Threads in Python
00:00 In the previous lesson, I introduced you to the concept of concurrency and different patterns it can take. In this lesson, I’ll be talking about threads in Python.
00:10 As I showed you in the lesson on latency, most programs spend a lot of their time waiting for input and output. Threads allow you to time slice your computation. While one thread is waiting for input, another thread can continue to do processing work. Threads work within the Python interpreter, and therefore with the GIL.
00:29 Significant speed-up can be obtained if your software does a lot of disk or network activity.
00:37 All of the software that I demonstrate in this course is available in the supporting materials dropdown if you want to follow along.

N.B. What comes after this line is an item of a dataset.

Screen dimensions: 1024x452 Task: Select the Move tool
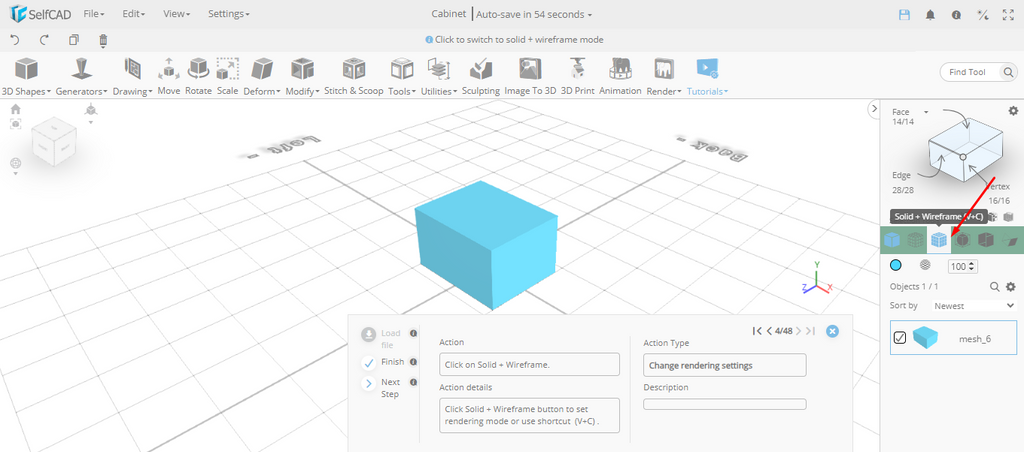[x=168, y=76]
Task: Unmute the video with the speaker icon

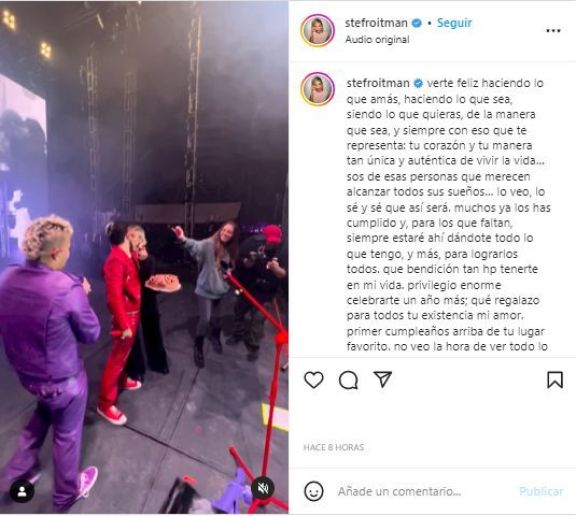Action: (x=263, y=488)
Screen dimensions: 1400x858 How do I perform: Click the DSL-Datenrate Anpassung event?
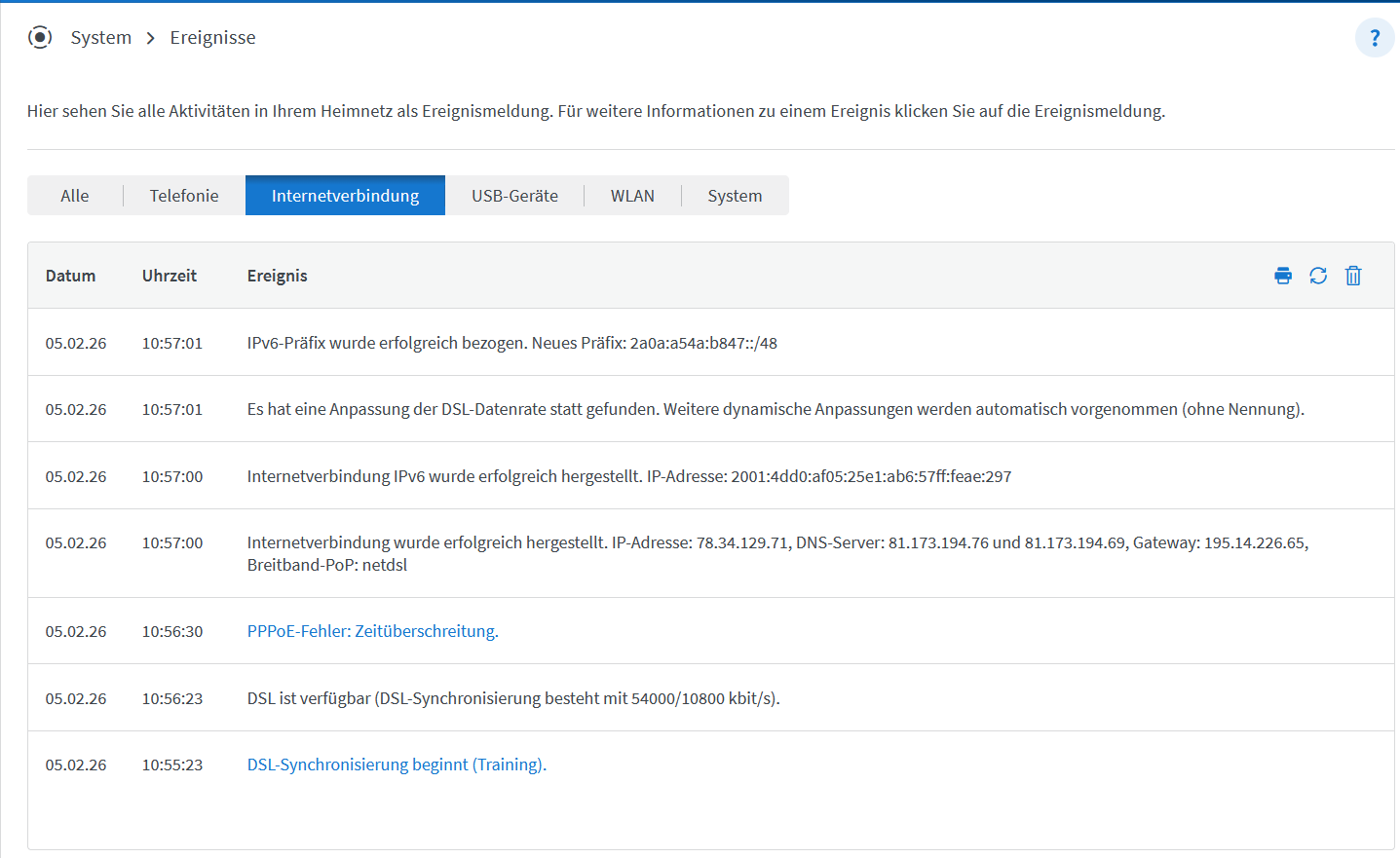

In order to demonstrate the difference that threading can make, I need something to compare against, so I’m going to start with a synchronous version of a small program.
00:53
This program pulls down two different web pages many, many times. Line 14 is where you’ll find the key entry point to the code. This function, called download_all_sites()
, takes a list of sites, looks for each of the URLs in the list, and calls the download_site()
function.
01:12
The download_site()
function, defined on line 8, gets a session from requests
, which is the library I’m using to download web pages. On line 10, it fetches the content. In order to provide a little bit of clarity about what it’s doing, I’m printing out either a "J"
or an "R"
, depending on which website is being read.
01:32
The definition of the get_session()
function is a little bit overkill in this case. You probably wouldn’t do it this way in reality, but it’s necessary for the threading
library, so to keep the code consistent I’ve done it this way.
01:45 Let me scroll down so that you can see how this program is called.
01:50
The list in line 21 is made up of 80 copies of the two different websites that the requests
library is going to fetch. Line 26 tells you that it’s starting. Line 27 starts a timer. Line 28 is the meat, where it actually downloads all of the sites inside of the sites
list. Line 29 calculates how long it took for this to run. And then line 30 prints out some statistics. Let’s see this program in action.
02:21 There are 160 URLs being downloaded, 80 from Jython and 80 from Real Python.
02:27
The J
and R
indicate when the Jython site or the Real Python site is being downloaded from. This synchronous program is alternating between the two sites.
02:37 The end result is 160 sites were run in about 14 seconds. I’ve run this program several different times. The wait time for it varies wildly, and a lot of that depends on how quickly the sites respond and how quickly the network interface on my computer decides to respond.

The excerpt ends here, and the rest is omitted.